Problems to solve:
**a)** Could you write out the passage of the column from "With the advent" to "had leisure time.", word for word?
**b)** Which lines in the listing contain the string "Switch", with case counting? Copy out each one.

Document:
━━━

Wednesday, September 26, 2012


Is there any foreseeable end to the politically correct rubbish that has permeated our society?
The latest is a local report that stopping or advancing a soccer ball can be deleterious to the health of our children. Wow, no wonder so many of these soccer kids are such a mess when they reach their teenage years. Perhaps we can trace road rage to this phenomenon.
Get this, politically correct idealists! If you look at anything close enough, you’ll find something ugly about it. Even the supple skin of a beautiful woman looks rough and scaly if you scan it under a microscope.
Before addressing the possibility of spawning a society of teenagers and young adults with fatal forehead contusions, let us understand how sports became such a vibrant part of American culture.
In the decades following the American Revolution, our nation was an agrarian-based society. As soon as youngsters could walk and think, they were engaged to help their families plant and harvest the crops and tend the farm animals.
The kids got plenty of exercise, although breathing in the fumes from horse manure may well have caused traumatic brain disorders.  Reading and witnessing politically correct horse manure surely does, but back to our history lesson.
With the advent of the Industrial Revolution in the 1800s, more and more Americans left the farm for 9-to-5 positions as bankers, manufacturing managers, lawyers, etc. They found that after a day’s work, they had leisure time.
Baseball, or some version of it, was being documented as part of life in New Britain midway through the 19th century. As Americans recognized the merits of enjoying the great outdoors and the health benefits of physical activity, other popular sports evolved in the century’s latter stages.

━━━

Records for processing:

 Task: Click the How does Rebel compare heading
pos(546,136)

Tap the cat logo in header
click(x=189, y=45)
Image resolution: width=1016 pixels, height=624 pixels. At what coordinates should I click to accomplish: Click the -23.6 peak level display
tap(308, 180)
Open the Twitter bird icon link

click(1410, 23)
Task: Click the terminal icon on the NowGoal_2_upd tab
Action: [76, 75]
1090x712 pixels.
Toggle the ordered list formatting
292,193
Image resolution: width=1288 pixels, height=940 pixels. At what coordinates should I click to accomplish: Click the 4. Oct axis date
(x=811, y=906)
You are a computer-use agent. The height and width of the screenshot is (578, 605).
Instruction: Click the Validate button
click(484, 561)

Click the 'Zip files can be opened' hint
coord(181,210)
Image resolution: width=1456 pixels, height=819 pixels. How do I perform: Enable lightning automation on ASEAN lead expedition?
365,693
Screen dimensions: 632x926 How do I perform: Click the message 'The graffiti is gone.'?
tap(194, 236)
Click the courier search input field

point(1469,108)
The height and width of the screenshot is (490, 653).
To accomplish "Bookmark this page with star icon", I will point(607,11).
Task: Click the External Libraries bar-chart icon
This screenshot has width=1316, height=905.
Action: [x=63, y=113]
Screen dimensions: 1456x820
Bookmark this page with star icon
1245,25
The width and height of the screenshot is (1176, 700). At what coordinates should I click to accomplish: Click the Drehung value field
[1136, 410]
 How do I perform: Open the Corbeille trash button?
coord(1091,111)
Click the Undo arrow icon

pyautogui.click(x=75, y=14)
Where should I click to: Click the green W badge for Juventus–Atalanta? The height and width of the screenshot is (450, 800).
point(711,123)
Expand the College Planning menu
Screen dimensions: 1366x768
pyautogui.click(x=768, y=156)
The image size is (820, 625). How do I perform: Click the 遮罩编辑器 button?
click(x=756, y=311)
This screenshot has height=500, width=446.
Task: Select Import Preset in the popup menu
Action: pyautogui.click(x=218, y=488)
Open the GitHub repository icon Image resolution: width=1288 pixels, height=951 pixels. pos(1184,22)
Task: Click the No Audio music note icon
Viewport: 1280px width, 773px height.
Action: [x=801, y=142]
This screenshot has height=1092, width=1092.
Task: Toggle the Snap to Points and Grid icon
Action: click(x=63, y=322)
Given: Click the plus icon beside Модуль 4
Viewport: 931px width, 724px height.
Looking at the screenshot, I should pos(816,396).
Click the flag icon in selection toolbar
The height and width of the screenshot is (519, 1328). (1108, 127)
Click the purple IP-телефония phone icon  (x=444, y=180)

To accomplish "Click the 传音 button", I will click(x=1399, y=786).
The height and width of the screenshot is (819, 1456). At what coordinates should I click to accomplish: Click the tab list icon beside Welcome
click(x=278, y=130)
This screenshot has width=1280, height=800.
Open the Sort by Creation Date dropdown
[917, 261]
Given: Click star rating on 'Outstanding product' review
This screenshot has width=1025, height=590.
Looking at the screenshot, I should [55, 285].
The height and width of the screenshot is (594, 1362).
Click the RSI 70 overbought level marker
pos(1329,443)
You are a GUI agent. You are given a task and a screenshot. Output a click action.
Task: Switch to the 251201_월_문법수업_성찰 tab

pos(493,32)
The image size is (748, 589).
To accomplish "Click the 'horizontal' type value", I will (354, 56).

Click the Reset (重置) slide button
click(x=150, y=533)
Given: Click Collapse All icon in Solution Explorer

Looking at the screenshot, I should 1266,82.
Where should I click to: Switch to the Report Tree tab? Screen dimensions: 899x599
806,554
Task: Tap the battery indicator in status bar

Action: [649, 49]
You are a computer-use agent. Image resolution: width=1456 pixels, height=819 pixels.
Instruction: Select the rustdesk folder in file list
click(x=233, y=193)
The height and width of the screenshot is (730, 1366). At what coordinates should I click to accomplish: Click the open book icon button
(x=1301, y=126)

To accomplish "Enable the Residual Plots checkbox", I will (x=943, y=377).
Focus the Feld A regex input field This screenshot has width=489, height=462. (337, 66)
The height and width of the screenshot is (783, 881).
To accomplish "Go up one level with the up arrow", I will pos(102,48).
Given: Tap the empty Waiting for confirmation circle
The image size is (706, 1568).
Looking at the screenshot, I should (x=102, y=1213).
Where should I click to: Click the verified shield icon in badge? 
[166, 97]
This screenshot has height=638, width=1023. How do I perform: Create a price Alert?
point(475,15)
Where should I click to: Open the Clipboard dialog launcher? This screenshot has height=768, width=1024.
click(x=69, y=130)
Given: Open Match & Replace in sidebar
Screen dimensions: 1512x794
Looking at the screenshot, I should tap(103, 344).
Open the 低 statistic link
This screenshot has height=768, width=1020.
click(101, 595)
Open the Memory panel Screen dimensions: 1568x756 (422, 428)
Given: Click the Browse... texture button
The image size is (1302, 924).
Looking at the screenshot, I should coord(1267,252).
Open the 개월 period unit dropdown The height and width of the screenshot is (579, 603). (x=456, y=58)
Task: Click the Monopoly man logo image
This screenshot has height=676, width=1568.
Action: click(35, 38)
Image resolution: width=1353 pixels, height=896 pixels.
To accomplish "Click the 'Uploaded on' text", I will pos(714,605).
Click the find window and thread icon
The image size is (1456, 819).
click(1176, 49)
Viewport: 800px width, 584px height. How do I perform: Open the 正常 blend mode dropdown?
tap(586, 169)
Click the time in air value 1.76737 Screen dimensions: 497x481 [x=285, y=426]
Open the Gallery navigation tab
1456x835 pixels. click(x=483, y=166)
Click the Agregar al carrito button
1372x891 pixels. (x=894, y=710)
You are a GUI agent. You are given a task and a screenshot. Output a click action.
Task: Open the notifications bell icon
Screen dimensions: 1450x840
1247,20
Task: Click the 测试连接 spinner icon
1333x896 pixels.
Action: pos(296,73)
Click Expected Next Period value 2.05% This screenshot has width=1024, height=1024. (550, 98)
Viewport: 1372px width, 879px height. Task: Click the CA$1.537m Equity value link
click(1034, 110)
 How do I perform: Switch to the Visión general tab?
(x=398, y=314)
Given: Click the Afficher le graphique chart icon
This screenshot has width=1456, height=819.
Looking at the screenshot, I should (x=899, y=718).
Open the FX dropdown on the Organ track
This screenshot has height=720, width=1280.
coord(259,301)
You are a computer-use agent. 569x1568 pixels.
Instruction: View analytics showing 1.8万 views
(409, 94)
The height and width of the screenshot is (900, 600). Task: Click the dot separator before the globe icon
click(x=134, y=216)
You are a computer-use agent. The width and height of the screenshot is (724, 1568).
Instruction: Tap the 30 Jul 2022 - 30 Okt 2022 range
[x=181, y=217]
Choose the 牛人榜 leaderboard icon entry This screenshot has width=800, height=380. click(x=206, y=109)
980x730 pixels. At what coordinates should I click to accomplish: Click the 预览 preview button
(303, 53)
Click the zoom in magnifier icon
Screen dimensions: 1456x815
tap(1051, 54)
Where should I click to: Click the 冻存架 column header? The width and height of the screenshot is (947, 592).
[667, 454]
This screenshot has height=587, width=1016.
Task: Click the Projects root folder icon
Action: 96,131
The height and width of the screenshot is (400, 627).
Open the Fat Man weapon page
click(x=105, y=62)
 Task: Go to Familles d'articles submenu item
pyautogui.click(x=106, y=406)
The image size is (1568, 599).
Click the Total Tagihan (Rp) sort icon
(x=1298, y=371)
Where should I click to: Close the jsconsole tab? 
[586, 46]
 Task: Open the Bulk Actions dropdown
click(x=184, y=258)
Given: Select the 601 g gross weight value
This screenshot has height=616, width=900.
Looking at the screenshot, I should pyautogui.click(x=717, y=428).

━━━

Solution list:
**a)**
With the advent of the Industrial Revolution in the 1800s, more and more Americans left the farm for 9-to-5 positions as bankers, manufacturing managers, lawyers, etc. They found that after a day’s work, they had leisure time.

**b)**
Task: Switch to the 251201_월_문법수업_성찰 tab
Where should I click to: Switch to the Report Tree tab? Screen dimensions: 899x599
 How do I perform: Switch to the Visión general tab?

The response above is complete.